§ Task requirements
Pick every line out of the entries below that holds the string "hamburger", and report them.

Data excerpts
▼▼▼

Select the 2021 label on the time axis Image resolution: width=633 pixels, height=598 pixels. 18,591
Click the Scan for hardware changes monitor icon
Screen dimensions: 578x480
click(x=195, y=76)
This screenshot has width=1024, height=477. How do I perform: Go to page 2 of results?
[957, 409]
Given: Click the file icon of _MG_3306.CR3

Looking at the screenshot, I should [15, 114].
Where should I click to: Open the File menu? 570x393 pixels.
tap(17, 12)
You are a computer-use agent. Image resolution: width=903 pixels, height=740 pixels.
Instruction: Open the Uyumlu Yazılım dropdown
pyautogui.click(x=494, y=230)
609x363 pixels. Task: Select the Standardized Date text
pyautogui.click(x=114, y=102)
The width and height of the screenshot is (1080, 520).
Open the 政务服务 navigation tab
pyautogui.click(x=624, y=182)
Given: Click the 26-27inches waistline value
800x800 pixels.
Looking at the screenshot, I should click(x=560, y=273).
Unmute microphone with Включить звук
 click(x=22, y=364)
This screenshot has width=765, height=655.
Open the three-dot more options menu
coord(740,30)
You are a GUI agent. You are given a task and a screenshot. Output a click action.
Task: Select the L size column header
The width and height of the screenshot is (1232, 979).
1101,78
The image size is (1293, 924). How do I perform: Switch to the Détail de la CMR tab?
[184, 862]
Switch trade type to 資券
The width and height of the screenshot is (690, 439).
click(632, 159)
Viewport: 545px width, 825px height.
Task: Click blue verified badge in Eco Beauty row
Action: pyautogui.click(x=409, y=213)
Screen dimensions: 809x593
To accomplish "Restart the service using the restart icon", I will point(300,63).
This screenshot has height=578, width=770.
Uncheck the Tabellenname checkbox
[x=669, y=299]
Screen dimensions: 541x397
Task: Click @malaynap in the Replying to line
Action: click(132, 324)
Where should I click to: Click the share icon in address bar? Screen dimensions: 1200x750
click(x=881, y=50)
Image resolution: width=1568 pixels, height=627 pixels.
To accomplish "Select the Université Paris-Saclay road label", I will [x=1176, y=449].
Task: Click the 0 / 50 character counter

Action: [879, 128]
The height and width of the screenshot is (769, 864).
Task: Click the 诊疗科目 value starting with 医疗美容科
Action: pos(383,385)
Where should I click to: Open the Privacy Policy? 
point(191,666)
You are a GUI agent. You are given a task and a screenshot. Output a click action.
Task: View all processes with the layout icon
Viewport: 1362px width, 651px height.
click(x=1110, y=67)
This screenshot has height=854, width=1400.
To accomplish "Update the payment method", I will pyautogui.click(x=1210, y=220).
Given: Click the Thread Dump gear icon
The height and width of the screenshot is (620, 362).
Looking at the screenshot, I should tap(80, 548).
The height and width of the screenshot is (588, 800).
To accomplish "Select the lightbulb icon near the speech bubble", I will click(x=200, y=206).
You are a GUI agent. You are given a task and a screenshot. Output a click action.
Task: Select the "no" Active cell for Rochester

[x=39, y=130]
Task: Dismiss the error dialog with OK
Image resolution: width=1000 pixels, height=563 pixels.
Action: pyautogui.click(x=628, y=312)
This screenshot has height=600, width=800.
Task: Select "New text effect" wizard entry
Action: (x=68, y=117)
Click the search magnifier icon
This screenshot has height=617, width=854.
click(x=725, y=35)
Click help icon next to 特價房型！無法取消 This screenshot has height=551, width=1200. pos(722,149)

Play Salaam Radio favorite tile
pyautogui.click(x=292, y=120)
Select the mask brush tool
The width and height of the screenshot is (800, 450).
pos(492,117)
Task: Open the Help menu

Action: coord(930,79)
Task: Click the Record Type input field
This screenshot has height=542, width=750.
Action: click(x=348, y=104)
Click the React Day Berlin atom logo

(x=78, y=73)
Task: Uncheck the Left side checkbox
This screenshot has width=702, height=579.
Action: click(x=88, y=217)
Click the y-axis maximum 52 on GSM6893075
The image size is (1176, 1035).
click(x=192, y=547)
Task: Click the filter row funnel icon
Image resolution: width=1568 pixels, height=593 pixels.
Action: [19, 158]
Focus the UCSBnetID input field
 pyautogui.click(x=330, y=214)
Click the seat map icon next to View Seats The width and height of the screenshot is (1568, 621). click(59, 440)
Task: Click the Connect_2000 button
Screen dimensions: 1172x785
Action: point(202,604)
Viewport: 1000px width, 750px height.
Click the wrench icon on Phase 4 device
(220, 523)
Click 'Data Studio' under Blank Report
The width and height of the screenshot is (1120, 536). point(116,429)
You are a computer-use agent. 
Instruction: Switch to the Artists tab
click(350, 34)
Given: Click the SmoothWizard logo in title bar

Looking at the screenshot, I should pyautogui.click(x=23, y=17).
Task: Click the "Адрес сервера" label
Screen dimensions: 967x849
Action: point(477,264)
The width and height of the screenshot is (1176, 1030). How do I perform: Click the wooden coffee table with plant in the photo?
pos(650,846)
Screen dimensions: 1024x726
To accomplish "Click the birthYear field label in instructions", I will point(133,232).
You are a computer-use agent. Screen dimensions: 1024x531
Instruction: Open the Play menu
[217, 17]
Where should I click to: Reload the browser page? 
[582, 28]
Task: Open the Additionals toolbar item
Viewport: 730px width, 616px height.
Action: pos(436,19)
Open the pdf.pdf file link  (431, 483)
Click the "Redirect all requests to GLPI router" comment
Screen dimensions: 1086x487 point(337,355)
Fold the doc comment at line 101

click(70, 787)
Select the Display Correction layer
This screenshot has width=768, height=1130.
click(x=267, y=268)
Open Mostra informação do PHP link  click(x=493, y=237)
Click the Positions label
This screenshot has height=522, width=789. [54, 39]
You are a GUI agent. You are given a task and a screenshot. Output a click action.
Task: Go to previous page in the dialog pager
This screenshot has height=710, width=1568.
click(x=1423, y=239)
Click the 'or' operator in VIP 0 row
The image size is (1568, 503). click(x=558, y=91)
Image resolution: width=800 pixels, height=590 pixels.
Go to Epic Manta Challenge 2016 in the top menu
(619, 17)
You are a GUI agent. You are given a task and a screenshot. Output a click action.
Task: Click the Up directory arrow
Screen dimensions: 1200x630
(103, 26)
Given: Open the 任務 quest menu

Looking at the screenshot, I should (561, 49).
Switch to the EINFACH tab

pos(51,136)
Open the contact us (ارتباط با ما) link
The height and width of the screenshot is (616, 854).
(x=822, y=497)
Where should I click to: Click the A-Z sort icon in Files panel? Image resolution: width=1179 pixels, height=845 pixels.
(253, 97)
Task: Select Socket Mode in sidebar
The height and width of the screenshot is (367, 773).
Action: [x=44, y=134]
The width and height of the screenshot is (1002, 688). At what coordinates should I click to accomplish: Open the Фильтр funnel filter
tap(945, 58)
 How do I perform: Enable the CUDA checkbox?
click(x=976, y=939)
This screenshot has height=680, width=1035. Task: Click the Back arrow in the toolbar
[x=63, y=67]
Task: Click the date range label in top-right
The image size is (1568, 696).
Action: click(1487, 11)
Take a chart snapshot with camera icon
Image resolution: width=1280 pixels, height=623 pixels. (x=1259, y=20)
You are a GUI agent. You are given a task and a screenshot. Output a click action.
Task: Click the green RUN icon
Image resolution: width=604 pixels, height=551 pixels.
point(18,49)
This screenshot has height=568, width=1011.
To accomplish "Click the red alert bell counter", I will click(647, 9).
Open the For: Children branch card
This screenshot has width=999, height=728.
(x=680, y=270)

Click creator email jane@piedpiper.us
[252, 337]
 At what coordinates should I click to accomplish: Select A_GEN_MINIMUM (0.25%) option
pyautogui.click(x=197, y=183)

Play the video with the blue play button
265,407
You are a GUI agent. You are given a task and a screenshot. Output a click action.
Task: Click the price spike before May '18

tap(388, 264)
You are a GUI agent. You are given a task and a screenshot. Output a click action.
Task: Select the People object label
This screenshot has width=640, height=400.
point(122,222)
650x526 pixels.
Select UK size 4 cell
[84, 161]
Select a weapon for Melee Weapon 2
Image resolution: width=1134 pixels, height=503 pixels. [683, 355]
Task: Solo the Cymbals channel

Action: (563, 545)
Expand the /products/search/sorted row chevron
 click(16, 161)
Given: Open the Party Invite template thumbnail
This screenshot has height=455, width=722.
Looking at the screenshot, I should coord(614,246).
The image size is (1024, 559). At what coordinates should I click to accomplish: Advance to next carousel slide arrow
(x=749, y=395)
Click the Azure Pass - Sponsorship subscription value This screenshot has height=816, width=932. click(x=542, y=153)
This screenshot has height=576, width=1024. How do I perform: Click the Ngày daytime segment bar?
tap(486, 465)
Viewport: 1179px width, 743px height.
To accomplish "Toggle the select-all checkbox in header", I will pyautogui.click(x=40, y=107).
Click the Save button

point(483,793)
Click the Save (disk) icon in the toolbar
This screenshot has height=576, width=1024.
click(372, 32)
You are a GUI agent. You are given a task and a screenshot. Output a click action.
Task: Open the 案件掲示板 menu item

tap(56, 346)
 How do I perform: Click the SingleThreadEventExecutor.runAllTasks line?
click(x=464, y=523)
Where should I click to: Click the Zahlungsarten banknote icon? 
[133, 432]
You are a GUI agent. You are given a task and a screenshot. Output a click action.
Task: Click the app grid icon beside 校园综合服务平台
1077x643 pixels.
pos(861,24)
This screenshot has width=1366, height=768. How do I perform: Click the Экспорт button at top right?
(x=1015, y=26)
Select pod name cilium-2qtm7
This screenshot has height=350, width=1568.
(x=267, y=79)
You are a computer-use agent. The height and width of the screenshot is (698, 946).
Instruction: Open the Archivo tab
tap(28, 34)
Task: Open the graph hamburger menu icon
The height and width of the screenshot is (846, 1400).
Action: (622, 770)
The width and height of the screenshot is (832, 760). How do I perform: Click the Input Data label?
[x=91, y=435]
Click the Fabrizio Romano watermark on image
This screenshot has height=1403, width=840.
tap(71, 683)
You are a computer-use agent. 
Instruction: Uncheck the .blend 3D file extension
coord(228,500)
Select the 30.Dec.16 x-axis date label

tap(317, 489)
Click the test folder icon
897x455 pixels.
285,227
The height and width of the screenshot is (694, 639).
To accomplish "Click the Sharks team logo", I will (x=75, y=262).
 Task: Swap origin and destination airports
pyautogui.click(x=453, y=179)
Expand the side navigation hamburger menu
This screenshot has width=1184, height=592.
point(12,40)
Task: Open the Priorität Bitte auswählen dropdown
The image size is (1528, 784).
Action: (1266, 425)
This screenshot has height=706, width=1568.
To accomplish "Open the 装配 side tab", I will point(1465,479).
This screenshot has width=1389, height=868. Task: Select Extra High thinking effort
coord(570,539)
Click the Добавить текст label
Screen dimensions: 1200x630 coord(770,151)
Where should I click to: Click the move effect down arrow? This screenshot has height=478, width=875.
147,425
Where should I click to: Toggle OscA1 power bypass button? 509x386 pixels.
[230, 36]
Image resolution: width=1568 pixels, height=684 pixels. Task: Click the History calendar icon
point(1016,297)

▲▲▲

§ Task output
Task: Open the graph hamburger menu icon
Expand the side navigation hamburger menu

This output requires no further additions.